**MAX D. MORRIS***

Iowa State University

I congratulate and thank Sacks et al. for an interesting and thoughtful case study of model validation in an important application area. The authors offer an insightful description of the general process of testing a computer model against reality, but, more importantly, describe how they accomplished this task in a very specific, complex setting. In the development of new methodology, the "devil" is always in showing that the proposed ideas and techniques can be relevant to the "details" of real, important problems. Careful case studies, such as this one, are important steps toward improving the practice of model validation.

Each of the points I raise in this discussion has been addressed in some form and to some degree by the authors. I hope that my restatement and elaboration gives readers a useful alternative view of a few of the issues that must be faced when designing and interpreting a validation study.

I will focus my remarks on only a few aspects of the problem and model considered by Sacks et al. (at least in part to avoid the certain embarrassment that would otherwise arise because I do not have their extensive knowledge of traffic modeling). During any given period of time, real vehicles travel through the area studied by the authors, each experiencing some stop delay time at intersection approaches; the total of all such times across vehicles is a well-defined quantity *φ*. We have a clear general understanding of the physical process that gives rise to *φ*; individual vehicles arrive at the intersections corresponding to the entry nodes displayed in figure 1, negotiate their way through the grid, and exit or disappear into garages; given enough detail on the individual movement of each vehicle, it is a simple matter to calculate its contribution to total delay time. This simplified concept of reality might be denoted by

φ ← **R**(*t*,*u*;*c*)

where (with apologies to Sacks et al. for using notation not entirely consistent with
their own) *t* denotes the exact and complete collection of arrival times at each
entry node, *u* represents an extensive set of variables that fully characterizes each
vehicles destination and the rules it uses in reacting to its environment, and *c*
represents the timing of the signal lights (that we will "control"). The notation "←" rather
than "=" in the above expression indicates that this is our idea of how reality worksnot
necessarily the same thing as reality itself. Envisioned in this way, **R** is conceptually
simple. In fact, a model could at least in principle be written that
does *exactly* what **R** does, given *t*, *u*, and *c* as inputs.
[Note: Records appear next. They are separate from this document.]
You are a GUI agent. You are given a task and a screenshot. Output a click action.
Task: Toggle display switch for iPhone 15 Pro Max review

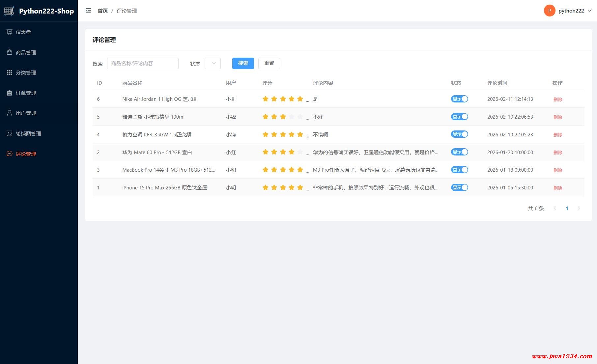point(459,187)
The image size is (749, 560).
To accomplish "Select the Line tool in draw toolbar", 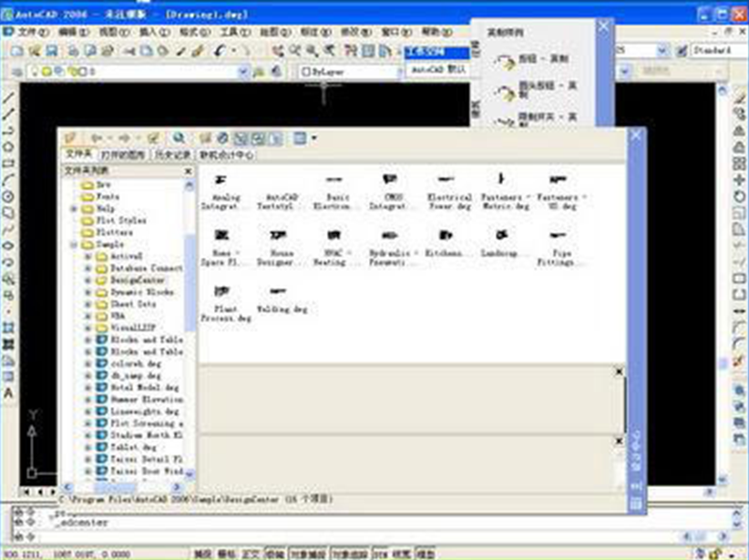I will [8, 98].
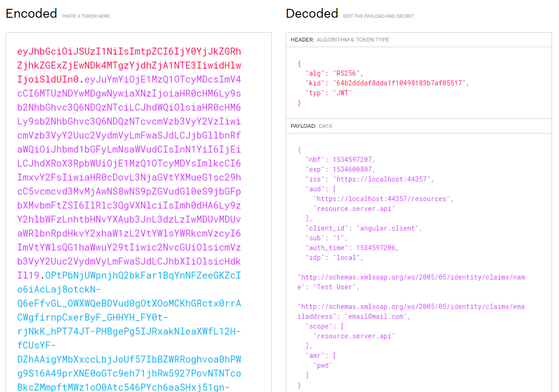This screenshot has width=559, height=392.
Task: Select the pwd value inside the amr array
Action: [323, 365]
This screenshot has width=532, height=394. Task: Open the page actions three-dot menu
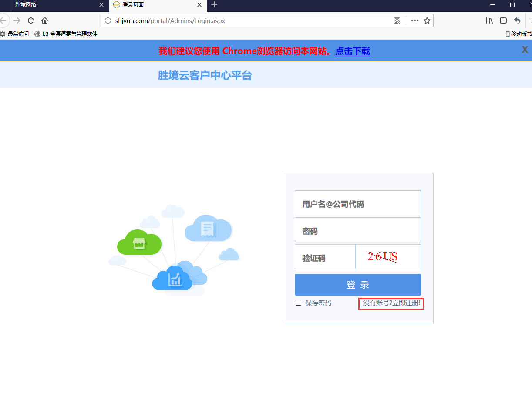(x=414, y=20)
However, models that require detailed values of *t* and *u* that match reality are of limited practical value because *t* cannot in practice be known before the time period of interest (and then only if impractically extensive measurements could be recorded at each entry node during that time period), and realistically *u* can never be known. Instead, simulation models like CORSIM are written with the idea that these quantities can be regarded as random processes, fully specified by a comparatively very small number of parameters. Rather than demanding the unattainable *t* and *u* as inputs, we define a model as a sort of stochastic generalization of **R**:

Φ ~ **M**(λ,*π*;*c*)

where *λ* and *π* are vectors that characterize distributions of random variables *T* and *U*, intended to represent the uncertainty in *t* and *u*, and so serving as the definition of a random variable Φ. The practical distinction between *t* and *u*, as discussed by the authors, is that it is sometimes possible to collect limited data directly related to the first, while distributions used to represent the second are usually set by "defaults." A computer program expressing **M** then serves two purposes: it generates a single realization of the random vectors *T* and *U*, and *then* evaluates **R** *as if* these were the actual values of *t* and *u*. It is worth rewriting **M** to emphasize this:

(*T,U*)~**D**(λ, *π*)

Φ = **R**(*T,U*;*c*)

where **D** expresses the distribution of *T* and *U*, given the input
parameters. One execution of the model produces one realization of Φ, rather than the exact
response that would follow from the fully defined deterministic inputs. (Here, I will use the
capital letters *T*, *U,* and Φ to denote the distributions defined
when *λ* and *Π* are selected, the random variables defined by these distributions, and the realizations of these random variables produced when the model is evaluated; corresponding lowercase letters are used to denote data collected from the physical system.) The outputs from a number of repeated runs initiated with the same parameter inputs *λ* and *Π* yield simulation estimates of the characteristics of the distribution of Φ, for example, mean, standard deviation, and quantiles. We may wish to give this distribution a frequentist interpretation, hoping that values of *φ* observed on similar days will look like a random sample from this distribution.

Now, this formulation sounds fairly pedantic, but it may help in describing some very serious questions related to the model validation process.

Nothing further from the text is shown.